But secondly and more importantly, even if what you say is true, the theory is still total nonsense!
Where is the evidence for any of this? Where are the networks of bots that were caught spamming low-intelligence identically worded political comments, yet somehow can't be caught by normal spam filters? Where is the testimony of millions of people who decide how to vote by counting duplicate tweets?
This entire theory is literally a conspiracy theory. Like all conspiracy theories, when basic questions are asked it suddenly shapeshifts and starts to claim something different but still wrong.
I don't believe any such bots exist: can anyone show me the evidence that they do? I mean real, first-hand evidence, not assertions of dubious self-proclaimed experts with an agenda.
I can for sure tell you that real humans are routinely labelled as "bots" by people who believe in this conspiracy theory, and can cite evidence:
1. It's happened to me.
2. It's happened to other people:
https://sputniknews.com/europe/201804211063771932-Smeared-Ru...

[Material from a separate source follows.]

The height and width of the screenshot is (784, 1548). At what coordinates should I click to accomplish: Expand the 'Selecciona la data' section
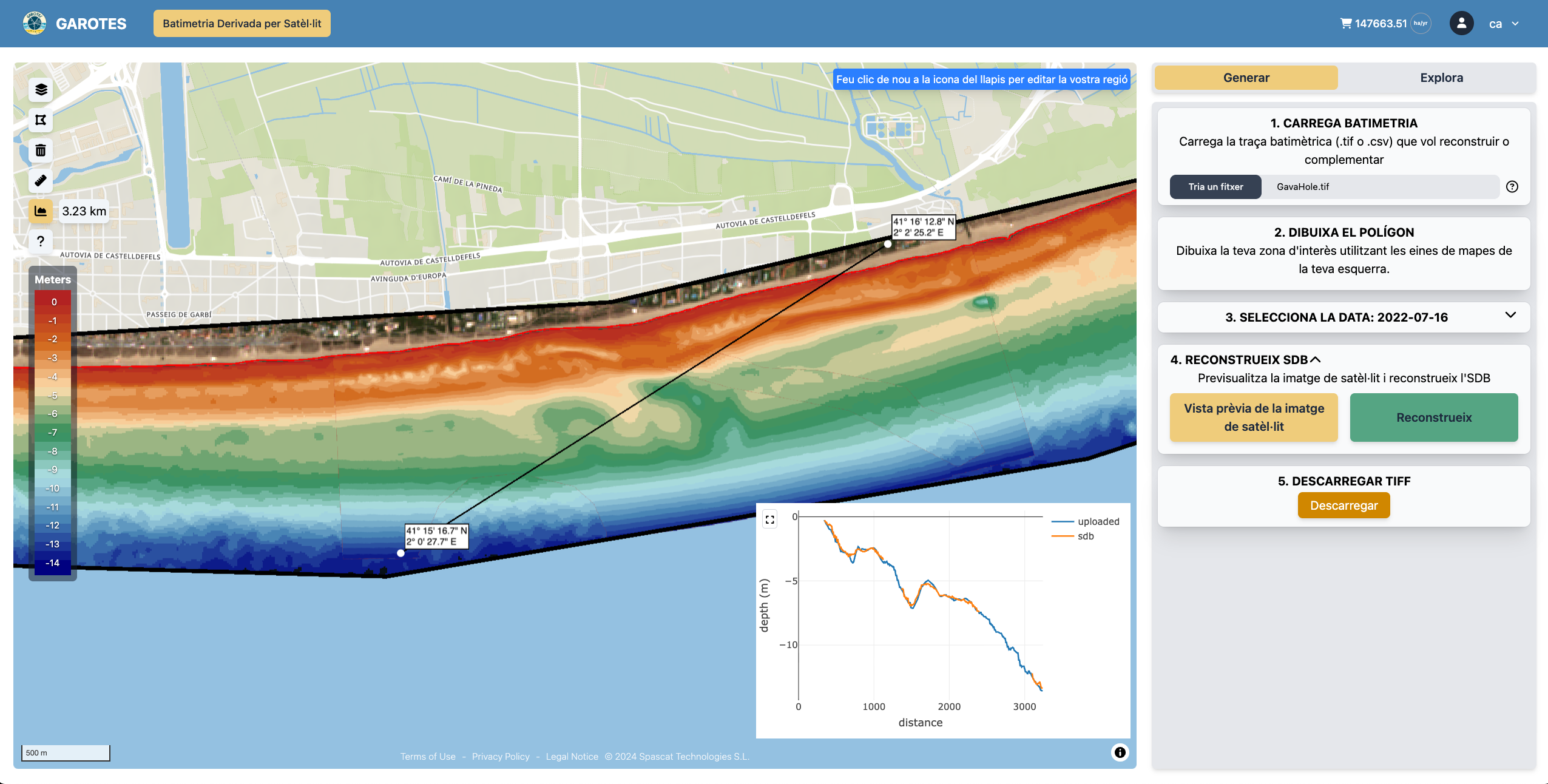pyautogui.click(x=1510, y=316)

That may have been the end of it, but then Ian took an invitation to appear on Sky News. The news anchors began by asking the man, who appeared on video remotely, whether he was truly a "Russian bot." "That is 100 percent a total lie and complete fabrication by the UK government," Ian said, with a British accent.
Here's a related case. In fairness, this time it's about "Russian trolls" not "Russian bots", although I've noticed people tend to use the terms interchangeably:
https://order-order.com/2017/11/15/byline-outs-russian-troll...
The Twitter account in question turned out to be a Scottish car park security guard.
Here's a third case of real people being accused of being political bots:
https://www.wired.com/story/how-americans-wound-up-on-twitte...
3. Any time any detail or basic question about this theory is raised, this is exactly what happens - someone pops up saying nobody is claiming the bots are genuinely artificially intelligent, or the claims are changed in other subtle ways. But yes, that's exactly what this very article is claiming:
"The first bots, short for chatbots, couldn’t hide their artificiality. When they were invented, back in the nineteen-sixties, they weren’t capable of manipulating their users. Most bot creators worked in university labs and didn’t conjure these programs to exploit the public. Today’s bots have been designed to achieve specific goals by appearing human and blending into the cacophony of online voices"
The justification for this law is literally that people think AGI has been achieved and is "manipulating" voters by spreading "false narratives". But it's not true, is it?